(Element and text position data)
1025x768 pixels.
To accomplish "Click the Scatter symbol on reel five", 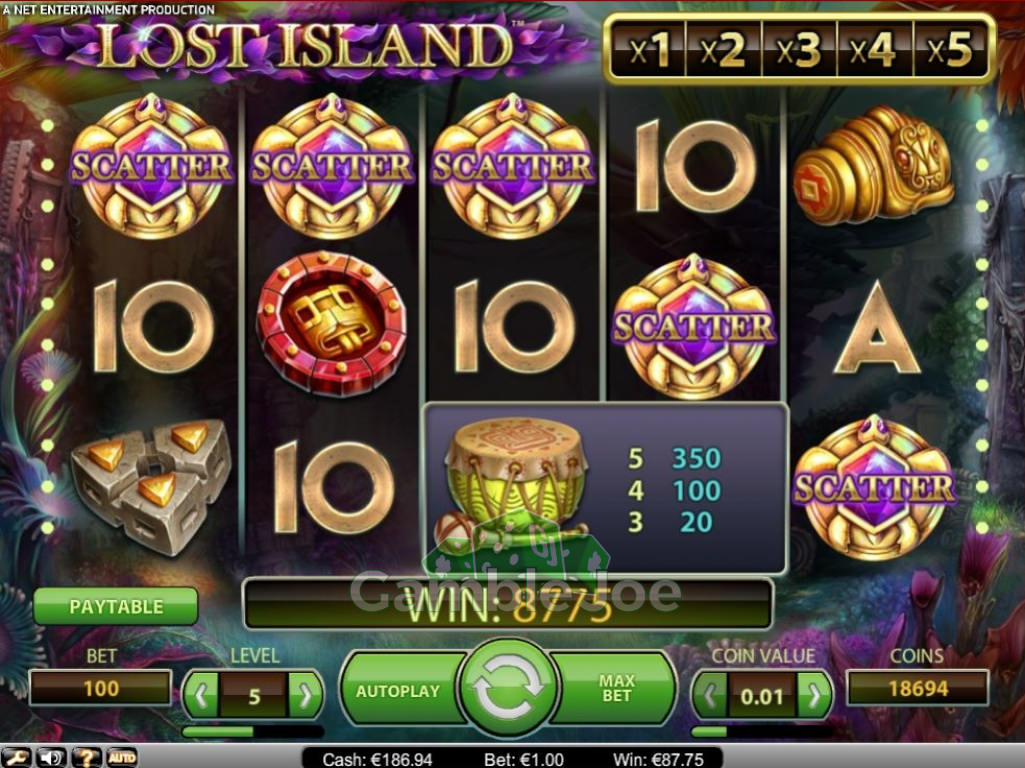I will (874, 488).
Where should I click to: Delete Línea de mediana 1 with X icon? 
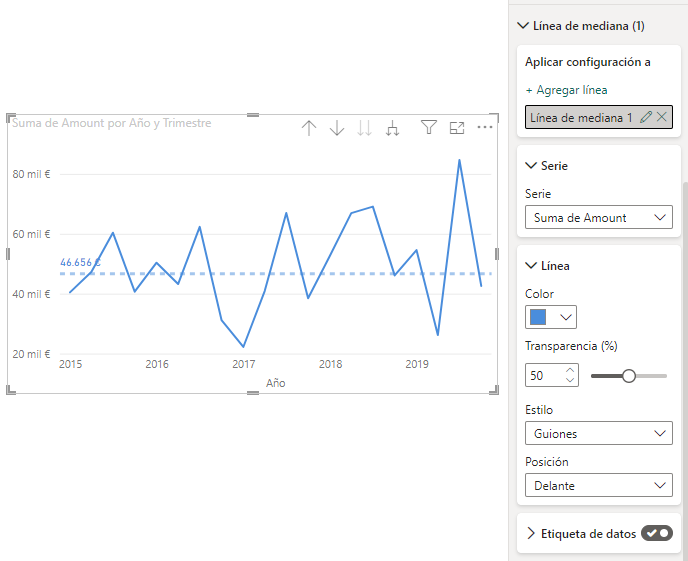point(661,118)
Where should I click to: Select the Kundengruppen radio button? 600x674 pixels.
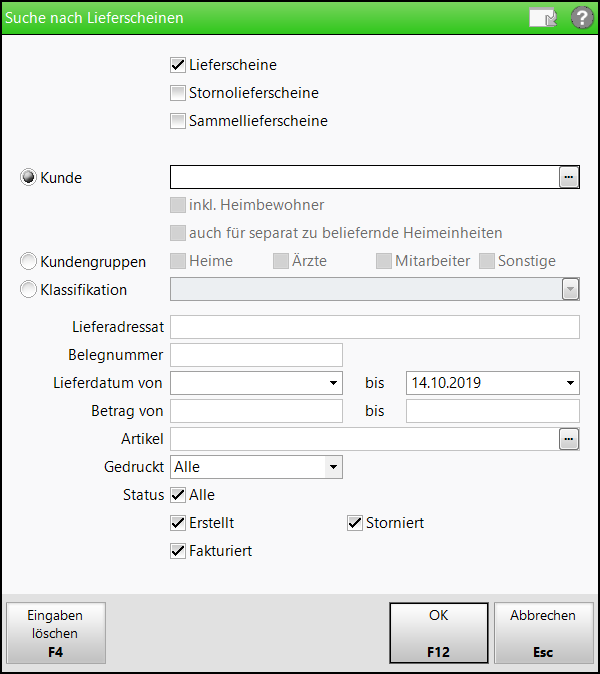tap(28, 261)
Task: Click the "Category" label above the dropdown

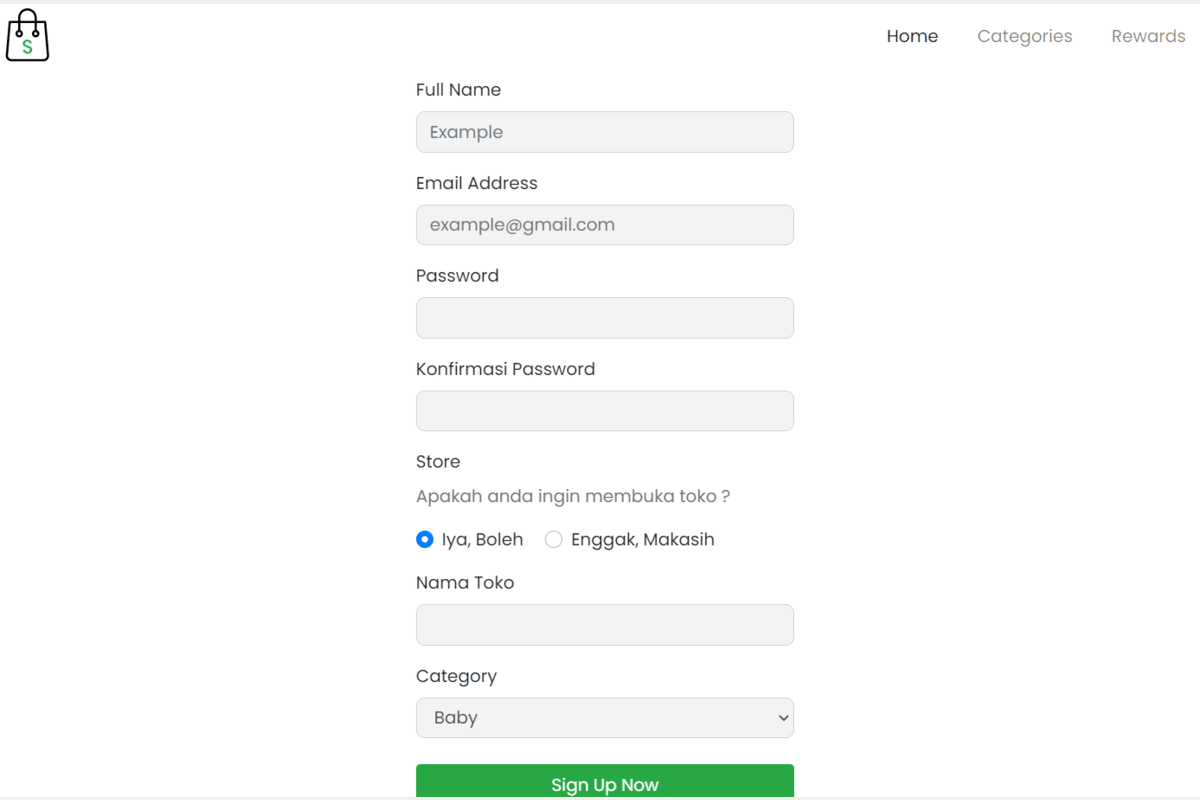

## Job:
Rewrite the stretch from the line containing "Where should I click to: Delete" through the end of the items, swapping "radio button" for "toggle" and changing nothing else. Leave the pictures out of your answer.

## Correct response:
Where should I click to: Delete Línea de mediana 1 with X icon? 
point(661,118)
Where should I click to: Select the Kundengruppen toggle? 600x674 pixels.
tap(28, 261)
Task: Click the "Category" label above the dropdown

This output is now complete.